RECORDS TO USE:
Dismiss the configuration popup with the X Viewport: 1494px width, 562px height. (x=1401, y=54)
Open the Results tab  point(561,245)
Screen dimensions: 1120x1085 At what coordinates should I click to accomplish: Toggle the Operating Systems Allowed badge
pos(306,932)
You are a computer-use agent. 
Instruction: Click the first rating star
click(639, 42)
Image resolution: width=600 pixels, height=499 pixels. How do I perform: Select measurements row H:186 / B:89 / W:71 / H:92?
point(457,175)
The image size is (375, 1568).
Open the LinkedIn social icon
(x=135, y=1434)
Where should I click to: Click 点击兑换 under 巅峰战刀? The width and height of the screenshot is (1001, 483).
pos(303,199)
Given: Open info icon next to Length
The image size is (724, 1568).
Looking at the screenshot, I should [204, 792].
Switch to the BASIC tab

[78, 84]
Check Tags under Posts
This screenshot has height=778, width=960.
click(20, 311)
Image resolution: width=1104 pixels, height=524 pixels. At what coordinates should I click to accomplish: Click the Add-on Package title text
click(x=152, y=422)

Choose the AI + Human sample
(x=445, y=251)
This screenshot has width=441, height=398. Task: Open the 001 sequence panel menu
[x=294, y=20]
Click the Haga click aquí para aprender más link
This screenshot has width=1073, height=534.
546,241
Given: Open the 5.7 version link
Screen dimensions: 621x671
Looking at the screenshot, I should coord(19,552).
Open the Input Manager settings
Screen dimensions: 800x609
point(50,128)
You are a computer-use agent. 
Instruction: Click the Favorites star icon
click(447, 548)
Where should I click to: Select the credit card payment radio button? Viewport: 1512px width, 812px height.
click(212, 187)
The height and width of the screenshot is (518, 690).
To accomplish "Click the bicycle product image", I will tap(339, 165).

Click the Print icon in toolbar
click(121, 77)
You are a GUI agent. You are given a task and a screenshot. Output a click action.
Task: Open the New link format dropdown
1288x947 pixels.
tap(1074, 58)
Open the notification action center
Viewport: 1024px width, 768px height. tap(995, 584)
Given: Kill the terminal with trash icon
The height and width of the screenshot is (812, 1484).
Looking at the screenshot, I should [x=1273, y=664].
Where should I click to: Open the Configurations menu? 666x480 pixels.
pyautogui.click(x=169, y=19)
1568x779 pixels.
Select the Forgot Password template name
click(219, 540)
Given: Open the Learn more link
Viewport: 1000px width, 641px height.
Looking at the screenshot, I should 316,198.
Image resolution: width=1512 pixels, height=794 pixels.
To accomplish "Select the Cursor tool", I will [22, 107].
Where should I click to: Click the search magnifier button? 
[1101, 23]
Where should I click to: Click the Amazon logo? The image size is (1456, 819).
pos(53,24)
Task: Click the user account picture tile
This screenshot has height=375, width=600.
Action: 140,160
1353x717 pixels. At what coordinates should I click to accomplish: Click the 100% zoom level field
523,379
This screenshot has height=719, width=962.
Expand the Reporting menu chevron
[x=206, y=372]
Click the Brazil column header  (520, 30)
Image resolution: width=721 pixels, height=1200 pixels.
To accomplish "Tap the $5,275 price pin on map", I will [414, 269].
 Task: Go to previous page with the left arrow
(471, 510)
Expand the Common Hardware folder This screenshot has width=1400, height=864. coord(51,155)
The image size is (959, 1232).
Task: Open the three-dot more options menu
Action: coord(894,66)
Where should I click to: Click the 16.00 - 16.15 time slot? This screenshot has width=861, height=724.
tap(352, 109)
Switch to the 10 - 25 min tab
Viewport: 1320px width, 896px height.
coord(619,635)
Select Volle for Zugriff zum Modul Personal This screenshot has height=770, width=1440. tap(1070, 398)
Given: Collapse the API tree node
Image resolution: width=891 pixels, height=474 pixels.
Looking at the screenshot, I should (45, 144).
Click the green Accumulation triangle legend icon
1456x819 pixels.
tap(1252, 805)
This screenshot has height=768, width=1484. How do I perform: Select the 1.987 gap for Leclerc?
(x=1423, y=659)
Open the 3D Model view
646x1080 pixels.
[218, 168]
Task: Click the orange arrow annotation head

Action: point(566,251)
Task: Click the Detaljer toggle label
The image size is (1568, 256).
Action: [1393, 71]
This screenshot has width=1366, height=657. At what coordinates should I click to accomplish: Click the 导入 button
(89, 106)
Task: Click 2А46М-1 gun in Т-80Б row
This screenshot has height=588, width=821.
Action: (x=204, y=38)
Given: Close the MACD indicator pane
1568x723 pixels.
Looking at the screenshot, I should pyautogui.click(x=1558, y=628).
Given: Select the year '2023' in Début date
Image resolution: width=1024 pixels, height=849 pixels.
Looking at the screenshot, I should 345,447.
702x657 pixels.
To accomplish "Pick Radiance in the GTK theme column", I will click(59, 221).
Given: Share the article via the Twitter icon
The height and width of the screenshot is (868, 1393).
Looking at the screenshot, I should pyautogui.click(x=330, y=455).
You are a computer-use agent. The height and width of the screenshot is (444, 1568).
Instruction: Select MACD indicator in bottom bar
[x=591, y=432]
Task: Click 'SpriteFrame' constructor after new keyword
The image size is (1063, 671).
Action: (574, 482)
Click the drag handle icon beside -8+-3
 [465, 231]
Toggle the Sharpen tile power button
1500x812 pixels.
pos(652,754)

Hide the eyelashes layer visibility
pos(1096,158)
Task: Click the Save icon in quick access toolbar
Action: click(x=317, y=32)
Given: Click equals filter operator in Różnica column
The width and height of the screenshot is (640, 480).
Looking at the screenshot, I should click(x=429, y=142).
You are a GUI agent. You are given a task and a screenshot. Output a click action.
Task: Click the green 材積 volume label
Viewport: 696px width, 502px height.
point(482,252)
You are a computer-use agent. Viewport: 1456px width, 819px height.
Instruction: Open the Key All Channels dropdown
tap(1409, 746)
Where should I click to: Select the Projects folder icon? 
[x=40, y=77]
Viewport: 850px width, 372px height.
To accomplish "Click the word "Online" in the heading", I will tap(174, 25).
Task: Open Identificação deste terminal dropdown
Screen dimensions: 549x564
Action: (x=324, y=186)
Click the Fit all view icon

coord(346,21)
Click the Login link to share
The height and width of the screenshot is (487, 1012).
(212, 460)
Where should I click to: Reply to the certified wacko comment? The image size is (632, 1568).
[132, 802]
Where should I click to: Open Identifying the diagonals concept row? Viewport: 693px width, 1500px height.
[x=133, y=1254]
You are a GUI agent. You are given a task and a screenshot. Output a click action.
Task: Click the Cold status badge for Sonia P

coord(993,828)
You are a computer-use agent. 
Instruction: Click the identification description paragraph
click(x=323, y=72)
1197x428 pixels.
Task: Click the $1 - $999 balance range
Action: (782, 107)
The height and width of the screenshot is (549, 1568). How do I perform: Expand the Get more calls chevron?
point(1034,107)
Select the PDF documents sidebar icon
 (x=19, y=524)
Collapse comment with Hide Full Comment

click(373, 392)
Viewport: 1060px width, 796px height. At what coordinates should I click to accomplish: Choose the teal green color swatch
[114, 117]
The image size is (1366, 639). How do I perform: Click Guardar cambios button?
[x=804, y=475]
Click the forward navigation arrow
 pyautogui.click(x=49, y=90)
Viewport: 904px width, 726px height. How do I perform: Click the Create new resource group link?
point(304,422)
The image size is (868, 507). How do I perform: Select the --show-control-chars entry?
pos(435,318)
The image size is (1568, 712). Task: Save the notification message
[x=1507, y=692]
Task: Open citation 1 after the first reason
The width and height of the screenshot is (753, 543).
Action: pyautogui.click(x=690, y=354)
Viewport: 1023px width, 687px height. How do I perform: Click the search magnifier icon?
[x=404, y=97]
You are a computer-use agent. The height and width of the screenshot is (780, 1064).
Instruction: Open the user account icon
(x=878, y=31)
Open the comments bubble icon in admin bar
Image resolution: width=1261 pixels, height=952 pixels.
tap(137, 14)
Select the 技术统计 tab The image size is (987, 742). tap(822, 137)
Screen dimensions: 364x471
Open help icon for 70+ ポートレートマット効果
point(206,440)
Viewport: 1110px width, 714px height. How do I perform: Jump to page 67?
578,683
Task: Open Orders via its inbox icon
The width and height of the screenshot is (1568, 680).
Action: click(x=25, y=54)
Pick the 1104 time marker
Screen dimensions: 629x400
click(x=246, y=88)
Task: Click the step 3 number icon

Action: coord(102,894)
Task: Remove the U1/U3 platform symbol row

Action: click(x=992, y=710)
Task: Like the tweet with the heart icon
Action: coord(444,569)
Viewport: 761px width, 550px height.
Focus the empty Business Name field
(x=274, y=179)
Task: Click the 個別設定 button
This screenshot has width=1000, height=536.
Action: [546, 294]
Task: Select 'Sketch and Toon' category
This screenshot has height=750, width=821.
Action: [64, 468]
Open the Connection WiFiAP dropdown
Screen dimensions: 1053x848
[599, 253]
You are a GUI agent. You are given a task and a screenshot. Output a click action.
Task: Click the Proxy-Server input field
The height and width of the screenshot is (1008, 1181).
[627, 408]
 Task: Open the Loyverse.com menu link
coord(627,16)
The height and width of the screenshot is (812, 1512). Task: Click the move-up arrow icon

TASK BRIEF: Go through the data and count every line where the word "tile" appears. Give only that count.

ANSWER TO THE EXERCISE: 2